Proc. Natl Acad. Sci. USA 115, 11905–11910 (2018)

Organic–inorganic halide perovskites have been demonstrated to possess long-lived high energy electrons (known as ‘hot’ electrons) that could be exploited in hot carrier solar cells, the efficiencies of which could surpass that of conventional cells. The large dynamic lattice disorder in perovskites is associated with the existence of long-lived hot electrons because of the coupling of electronic excitations and lattice vibrations, commonly referred to as electron–phonon interactions, although the physics behind this is not yet clear. If phonons, particularly their acoustic or ‘in-phase’ modes that are responsible for heat dispersion, have short lifetimes then hot electrons will cool slowly. This enabled the harvesting of their extra energy before it is converted into heat. Now, Michael Toney and colleagues in the United States, United Kingdom and South Korea provide strong evidence showing acoustic phonon lifetimes to be less than 20 ps, which is significantly shorter than those of other semiconductors such as Si or GaAs.

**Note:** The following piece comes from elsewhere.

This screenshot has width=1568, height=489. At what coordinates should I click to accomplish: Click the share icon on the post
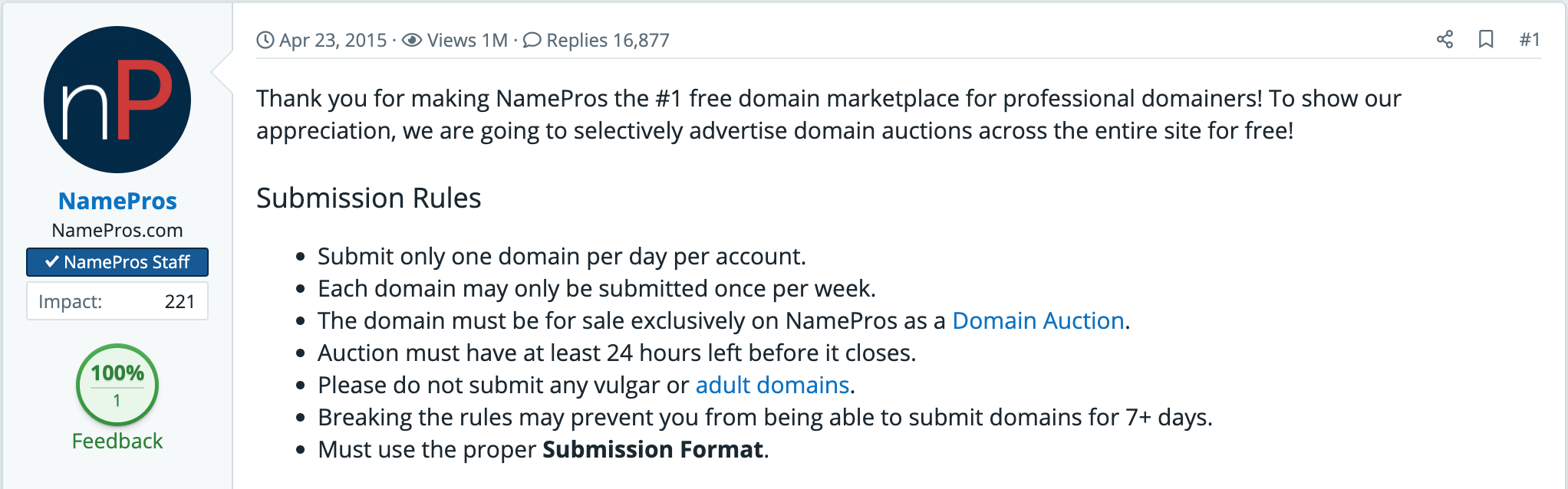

By means of high-resolution inelastic neutron spectroscopy, the researchers probe the dispersion and lifetime of acoustic phonons in deuterated methylammonium lead iodide (MAPbI3) single crystals. They observe that acoustic phonons have short lifetimes, which vary from 1 to 20 ps across the Brillouin zone, and a mean free path of 0.5 to 7 nm, which translates into inefficient heat dissipation. This behaviour is ascribed to a strong three-phonon interaction induced by the motions of the organic cations coupled with the Pb–I framework. As a consequence, hot electrons are inhibited from dissipating their extra energy. These findings underpin the potential of hot-carrier perovskite photovoltaics and offer guidance on how to enhance and harvest long-lived hot electrons.